# Bloomington summer school recap

A couple months ago, at Indiana University, David Fisher, Nets Katz, and I  organized a summer school on Analysis and geometry in the theory of computation.  This school is one in a series organized by David and funded by NSF grant DMS-0643546 (see, e.g. last year’s school). What follows is a brief synopsis of what the school covered.  All the lectures were given by the participants, and there are links to their lecture notes below.  This is essentially an extended version of an introductory document I wrote for the participants, who were a mix of mathematicians and theoretical computer scientists.

## Approximation Algorithms

In the following discussion, we will use the word efficient to describe an algorithm that runs in time polynomial in the size of its input. For a graph ${G=(V,E)}$, we use ${\textsf{MC}(G)}$ to denote the “MAX-CUT value,” i.e. the quantity

$\displaystyle \max_{S \subseteq V} \frac{|E(S, \bar S)|}{|E|},$

where ${E(S, \bar S)}$ denotes the set of edges between ${S}$ and its complement. It is well-known that computing ${\textsf{MC}(G)}$ is ${\mathsf{NP}}$-complete, and thus assuming ${\mathsf{P} \neq \mathsf{NP}}$, there is no efficient algorithm that, given ${G}$, outputs ${\textsf{MC}(G)}$.
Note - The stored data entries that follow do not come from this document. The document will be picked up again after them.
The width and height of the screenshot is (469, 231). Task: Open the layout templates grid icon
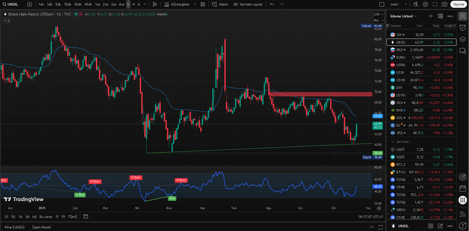(x=203, y=4)
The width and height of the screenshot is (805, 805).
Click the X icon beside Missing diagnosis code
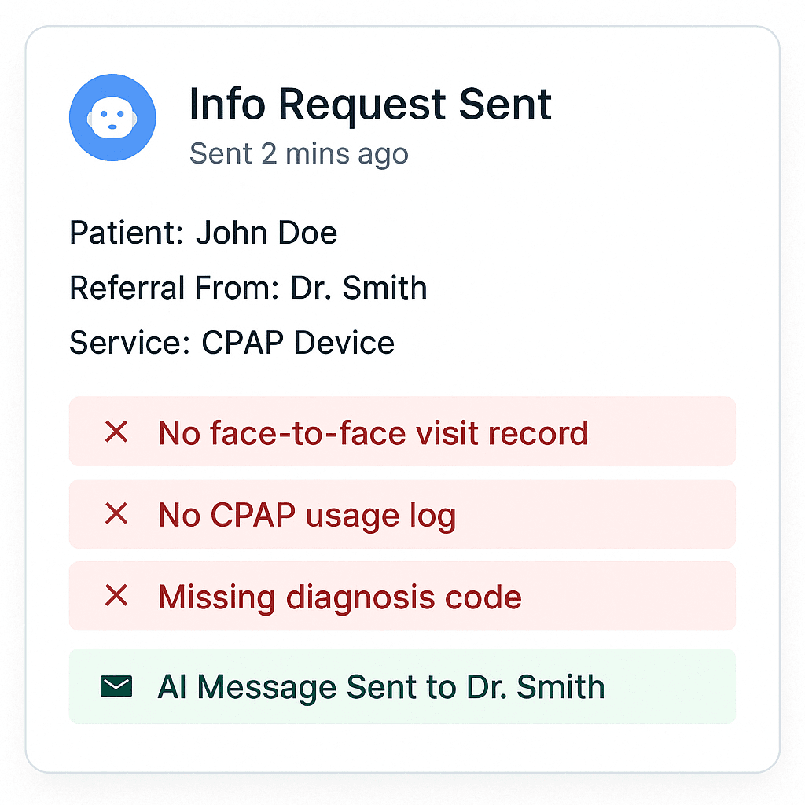116,596
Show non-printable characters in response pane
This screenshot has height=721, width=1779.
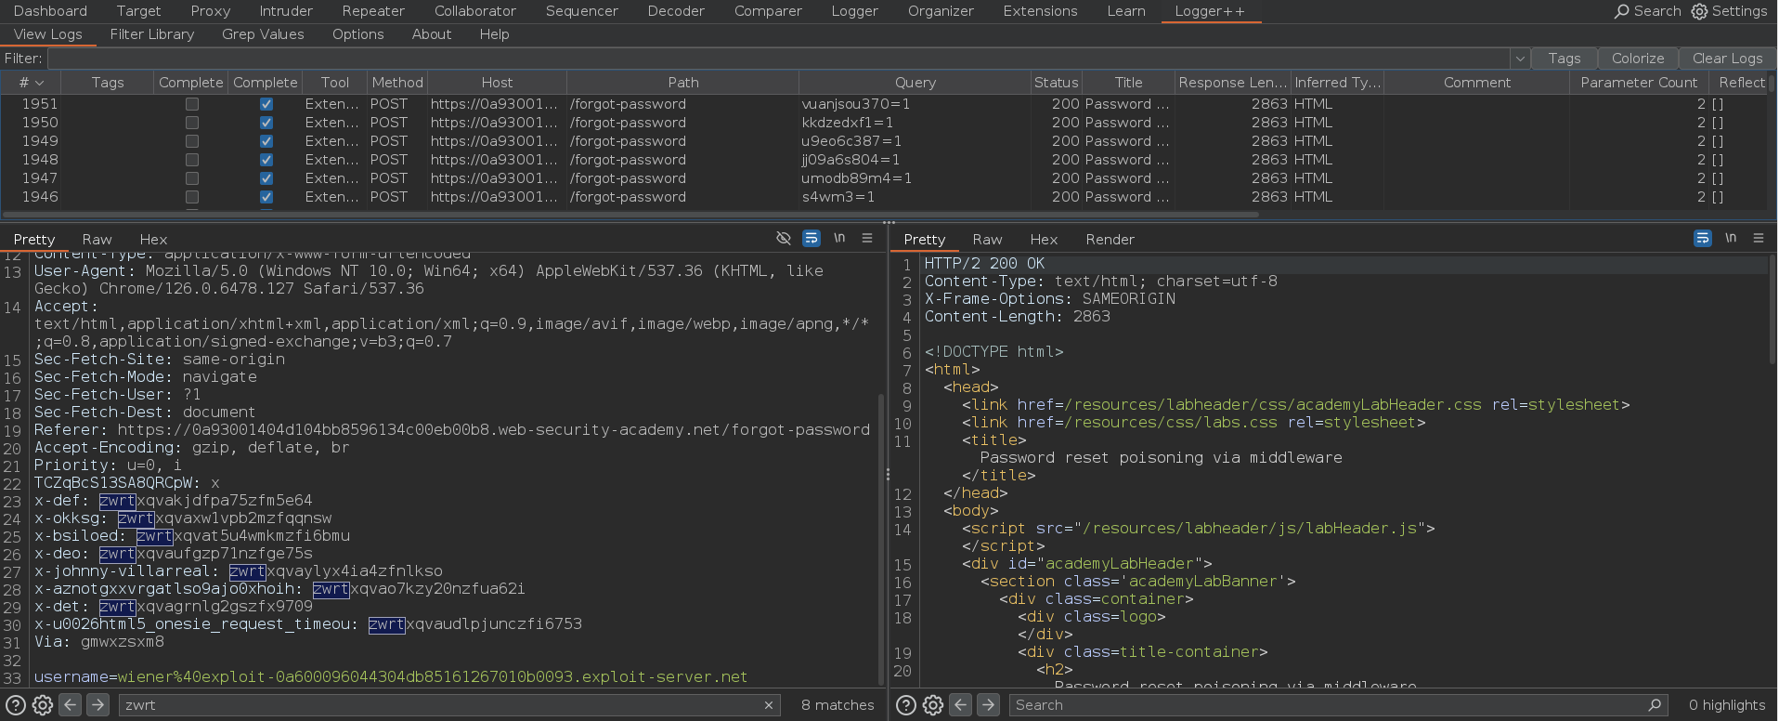(1731, 239)
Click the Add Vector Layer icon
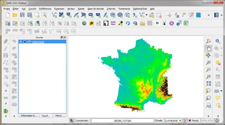 (54, 15)
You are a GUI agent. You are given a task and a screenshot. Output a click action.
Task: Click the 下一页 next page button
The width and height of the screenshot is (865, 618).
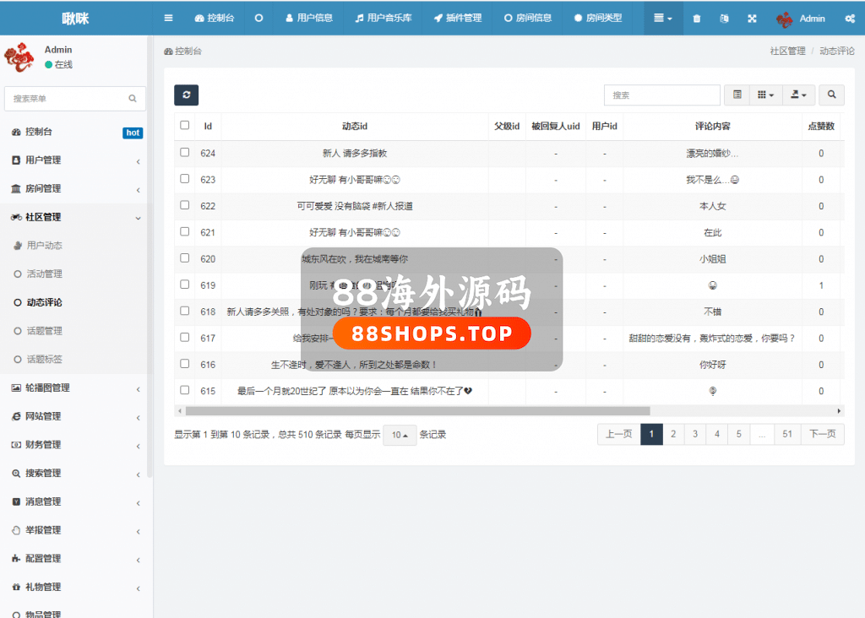point(822,434)
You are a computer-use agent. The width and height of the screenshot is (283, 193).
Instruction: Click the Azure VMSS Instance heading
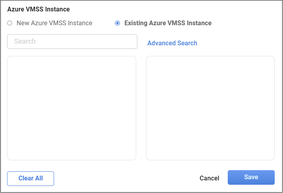point(38,9)
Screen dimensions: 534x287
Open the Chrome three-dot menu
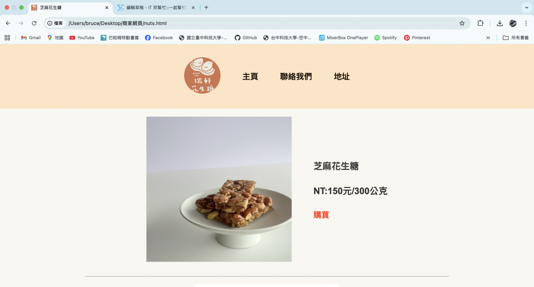coord(526,23)
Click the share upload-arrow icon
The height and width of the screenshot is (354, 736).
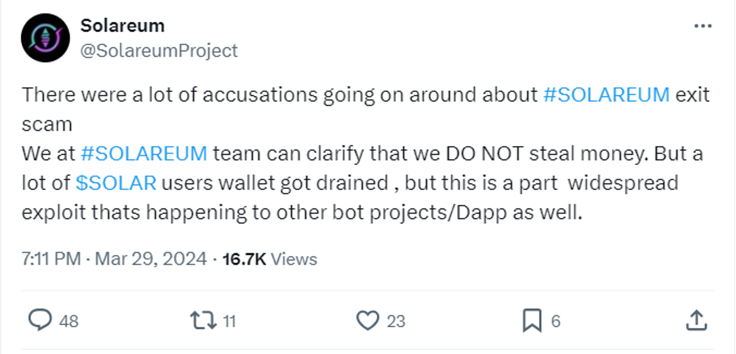point(696,320)
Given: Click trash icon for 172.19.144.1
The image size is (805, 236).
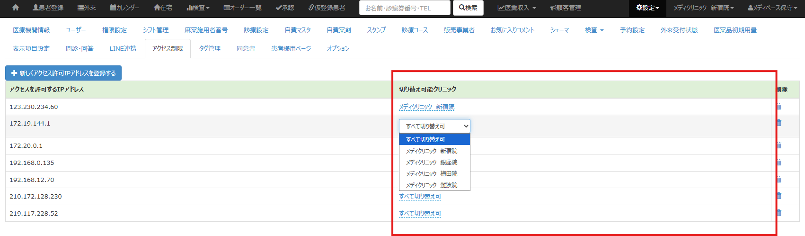Looking at the screenshot, I should pos(778,123).
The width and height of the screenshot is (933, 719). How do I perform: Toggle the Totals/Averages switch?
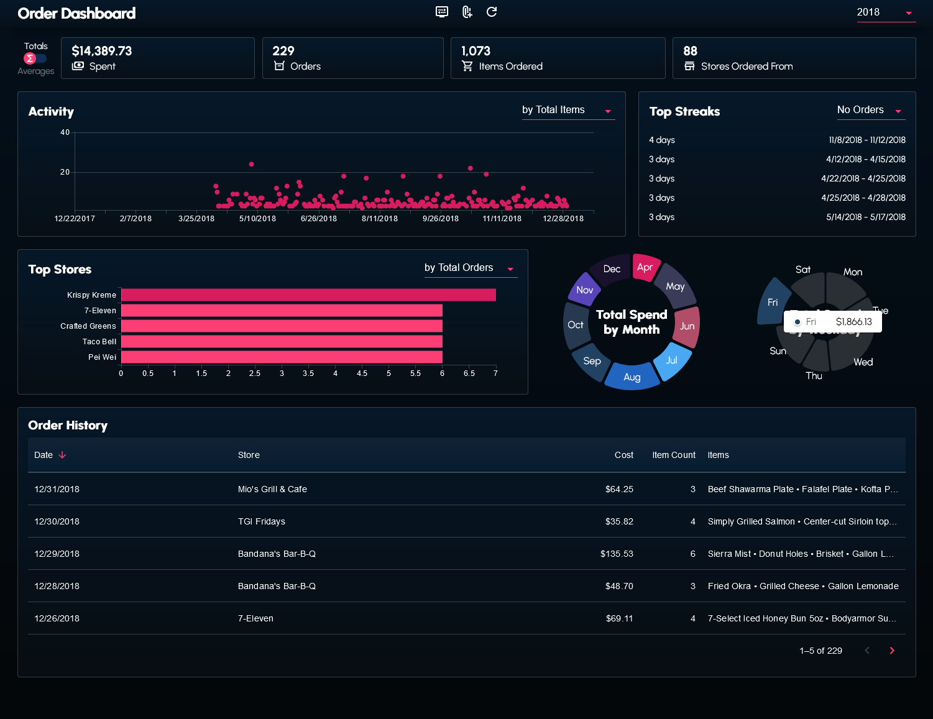tap(35, 58)
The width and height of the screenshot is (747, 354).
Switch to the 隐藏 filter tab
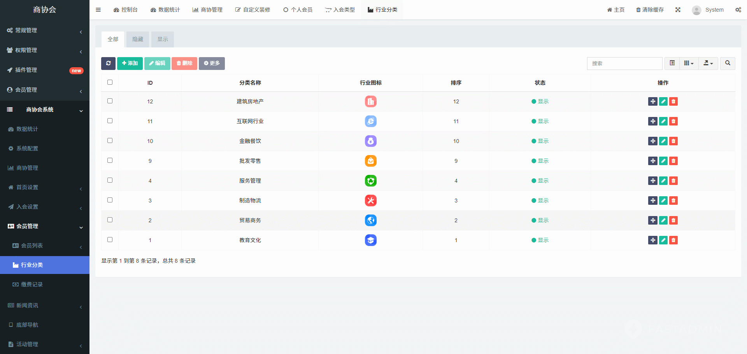point(138,39)
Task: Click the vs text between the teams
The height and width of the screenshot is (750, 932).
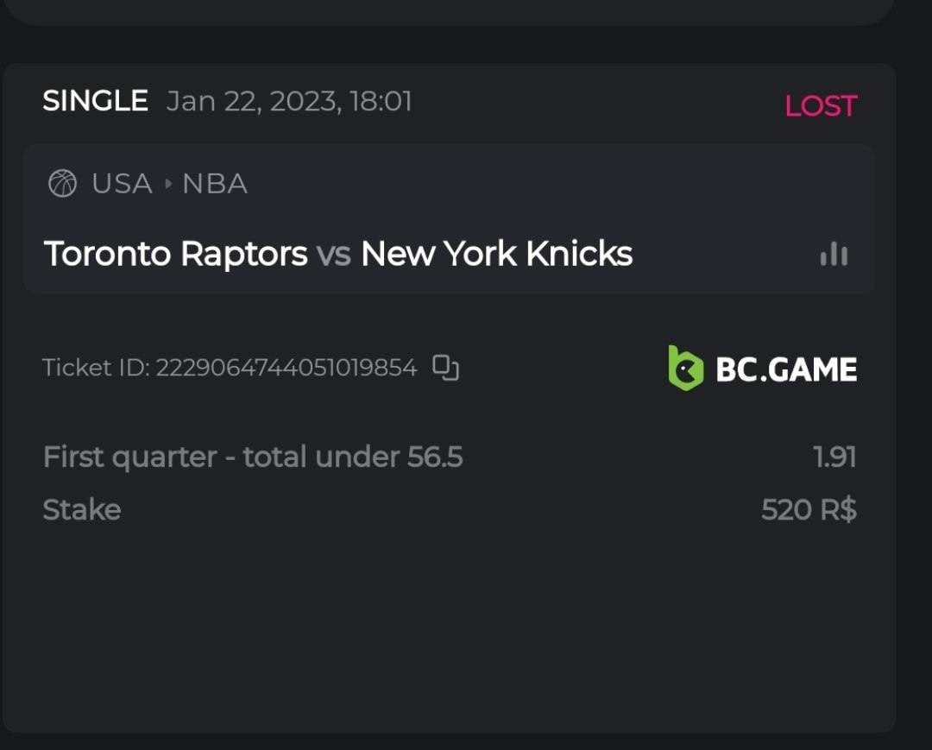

Given this state of affairs, it is natural to ask how well we can approximate the value ${\mathsf{MC}(G)}$ with an efficient algorithm. For an algorithm ${\mathcal A}$, we use ${\mathcal A(G)}$ to denote its output when run on the graph ${G}$. If ${\mathcal A}$ satisfies ${\mathcal A(G) \leq \mathsf{MC}(G)}$ for all ${G}$, we define its approximation ratio as

$\displaystyle \alpha(\mathcal A) = \sup \left\{ \alpha : \mathcal A(G) \geq \alpha \cdot \mathsf{MC}(G) \textrm{ for all graphs}\right\}$

Clearly ${\mathcal A(G) \in [0,1]}$. Now we are interested in the best approximation ratio achievable by an efficient algorithm ${\mathcal A}$, i.e. the quantity

$\displaystyle \textrm{approx}(\mathsf{MC}) = \sup \left\{ \alpha(\mathcal A) : \mathcal A \textrm{ is efficient} \right\}$

It should be clear that similar questions arise for all sorts of other values which are NP-hard to compute (e.g. the chromatic number of a graph, or the length of its shortest tour, or the length of the longest simple path, etc.) An algorithm of Goemans and Williamson (based on a form of convex optimization known as semi-definite programming) shows that

$\displaystyle \mathrm{approx}(\mathsf{MC}) \geq \alpha_{\mathrm{GW}} = \frac{2}{\pi} \min_{0 < \theta < \pi} \frac{\theta}{1-\cos\theta} = 0.878\ldots$

On the other hand, Håstad proved that, as a consequence of the PCP Theorem, it is NP-complete to obtain an approximation ratio better than ${16/17}$, i.e. if ${\mathsf{P} \neq \mathsf{NP}}$, then

$\displaystyle \mathrm{approx}(\mathsf{MC}) \leq \frac{16}{17} = 0.941\ldots$

How does one prove such a theorem? Well, the ${\mathsf{NP}}$-hardness of MAX-CUT is based on constructing graphs where every optimal solution has a particular structure (which eventually encodes the solution to another NP-hard problem like SATISFIABILITY). Similarly, the NP-hardness of of obtaining even “near-optimal” solutions is proved, in part, by constructing graphs where every solution whose value is close to optimal has some very specific structure (e.g. is close—in some stronger sense—to an optimal solution).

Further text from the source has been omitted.